As we look around and we are working the question that I have is, who will continue the work after you are gone? Have you chosen for the younger generation one who will take over? As a leader in the church, I have taken on the following thoughts regarding my role.
It is my duty in life to share my experience and advice with others, so they are able to advance. I mentor the younger generation as a way of giving back and making a difference.
I teach both hard skills and soft skills to young professionals. Technical training is just as important as life skills.
Patience is one of the virtues that I encourage youngsters to display.
I also encourage those under my tutelage to work hard. Giving less than a complete effort is far from enough.
Each activity that I undertake is done to my fullest potential. I use my examples of success through hard work to build that attitude in others. The positive instances from tough victories also serve to encourage me to practice perseverance.

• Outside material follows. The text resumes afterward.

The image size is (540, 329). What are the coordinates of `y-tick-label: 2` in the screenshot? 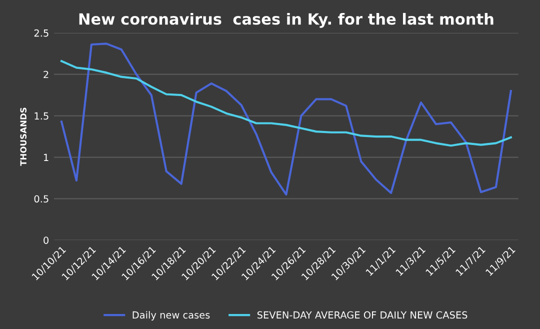 It's located at (46, 74).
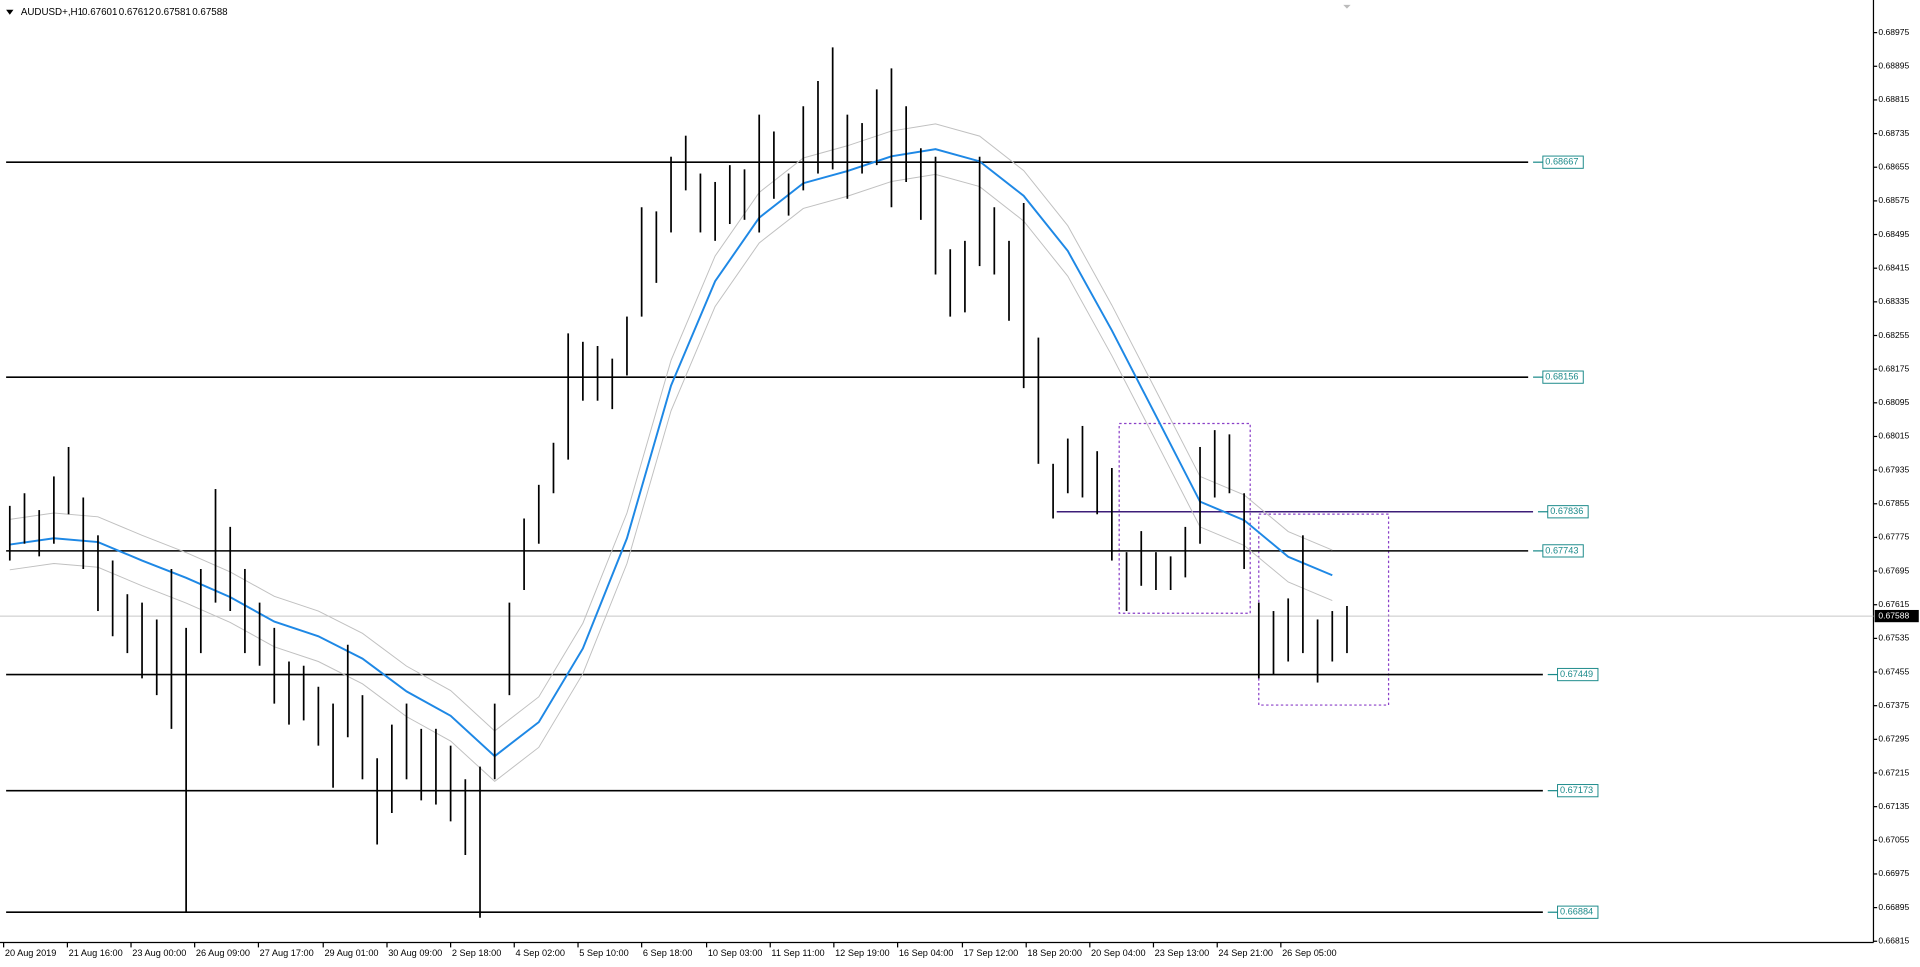  I want to click on x-tick-label: 29 Aug 01:00, so click(351, 953).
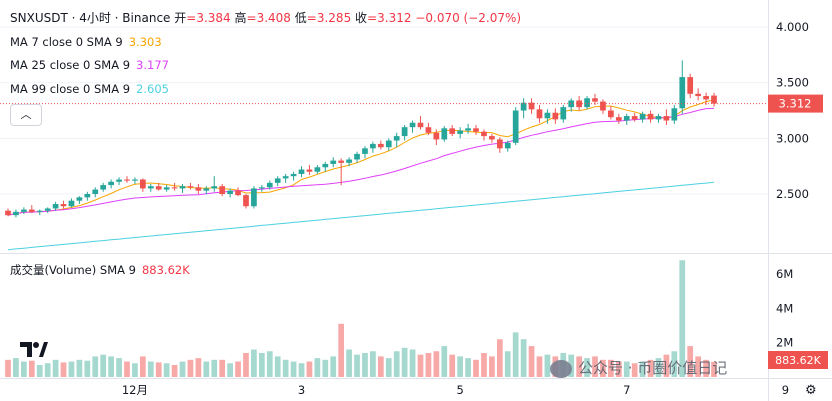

Although hard work requires a tough countenance, I stress the importance of being soft-hearted.
My accomplishments keep me humble because I maintain my sensitive side. The young people under my influence are students of my humility. I inspire them to win modestly and accept defeat with grace.
I stress the importance of an intentional daily devotional relationship with God to understand and guide me in my ministry as well as my life. I train the younger generation to do the same.
Today, I am proud to use my experiences to influence the lives of others. Being a mentor is one of my most rewarding roles. My dedication to steer the path of youngsters is a symbol of my commitment to making the world a positive place.
Self-Reflection Journal Questions:
- How do I indirectly serve as a mentor to young people without them even knowing it?
- What are some of the examples of mentoring that I undertake?
- How do I handle situations when my students resist the guidance I am offering?